Chinese EV Mogul Loses Almost Half His $10 Billion Fortune In A Month
Li Xiang, founder of Chinese electric vehicle maker Li Auto, has seen his $10 billion wealth shrink almost in half in a little more than a month, as aggressive discounts, a lackluster product launch and broader market volatility cause investors to reassess his company’s outlook.
The 42-year-old mogul, whose fortune is based on a company stake, is now worth $6.1 billion, according to Forbes estimates. Shares of the dual-listed Li Auto have plunged more than 40% on the Nasdaq from a high in late February, when the company wowed the market with a stellar earnings announcement. They’ve fallen 45% on Hong Kong’s Hang Seng Index.
But the EV industry has hit some big potholes, especially as troubles at industry leader Tesla mount, says Wang Hanyang, a Shanghai-based analyst at research firm 86Research. Escalating tensions in the Middle East have also roiled global markets and caused investors to pull back from riskier assets such as technology and EV stocks, according to Eric Wen, Hong Kong-based founder of research firm Blue Lotus Capital Advisors.
Li Auto has been forced to join a bruising EV price war, especially after it failed to excite the market with its latest model.
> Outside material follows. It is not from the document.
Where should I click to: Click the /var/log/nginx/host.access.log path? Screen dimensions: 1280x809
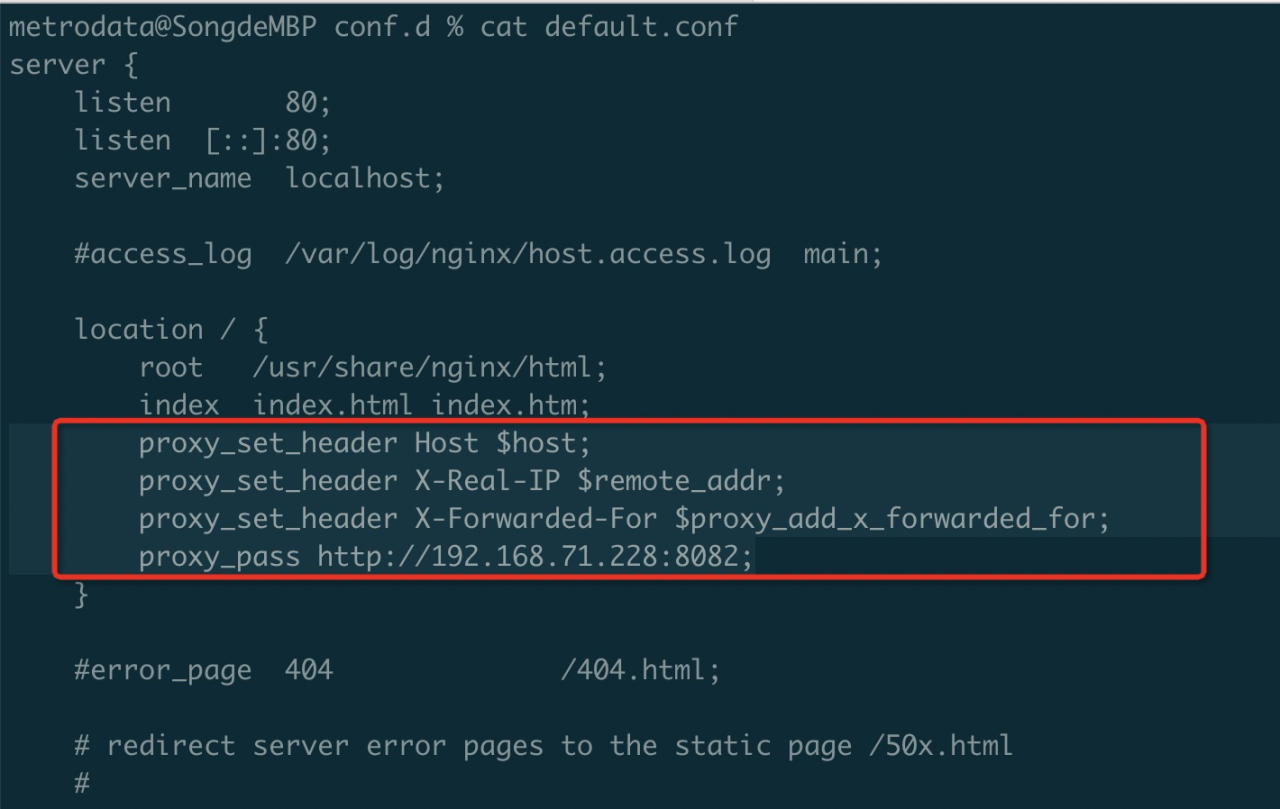(x=527, y=254)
After Tesla over the weekend cut prices across the board in China, Li Auto on Monday lowered the price of its older models by as much as 30,000 yuan ($4,141) or 5%.
Shares of the company fell as much as 9% during trading Monday in Hong Kong. 86Research’s Wang says investors worry the aggressive cuts may hurt the company’s gross profit margin and cause it to dip below 20% in the second quarter of this year. During the final three months of 2023, its gross profit margin was 23.5%, according to its latest financial results available.
The billionaire, however, needs to sell cars and the best way is by making them cheaper. The highly anticipated Li Mega was supposed to lead the company’s charge into the fully electric market when it was launched in March, but the seven-seater MPV hasn’t been a hit due to its design and sticker prices that start at 559,800 yuan ($78,000).
Li himself has admitted to mistakes, saying in an online statement that “the operating strategy of Li Mega was mis-paced.” In the same statement, the company lowered its delivery outlook for the first quarter to a range of 76,000 to 78,000 vehicles, down from a previously projected 100,000 to 103,000 cars.
Last Friday, the company introduced the hybrid L6 SUV, but analysts say unlike previous cars such as the hybrid Li L7, L8 and L9, this product faces really tough competition.
Li Auto has made the L6 a tad smaller to broaden its product line-up, instead of just offering the large-sized cars that helped it to carve out a comfortable niche with family users in China. Yet the L6, which starts at 249,000 yuan and is Li Auto’s cheapest model to date, faces a new level of competition. Yale Zhang, managing director of Shanghai-based consultancy Automotive Foresight, says there are many competitors the size of the L6.
Aito, the EV brand backed by Chinese smartphone and telecommunications giant Huawei, is due to unveil on Tuesday a revamped version of its M5, a direct competitor to the L6. The M7, with a starting price of 289,800 yuan, is already on the market. All the vehicles use so-called extended range technologies, which include a gasoline-powered engine so that batteries can be charged on the go.
Li Auto is also widely reported to have lowered its delivery target for this year to 560,000 to 640,000 cars, down from a previous 800,000 vehicles. Wang projects that the company might end up delivering 600,000 vehicles for the entire year. He also says the industry’s price war will continue as long as production exceeds demand.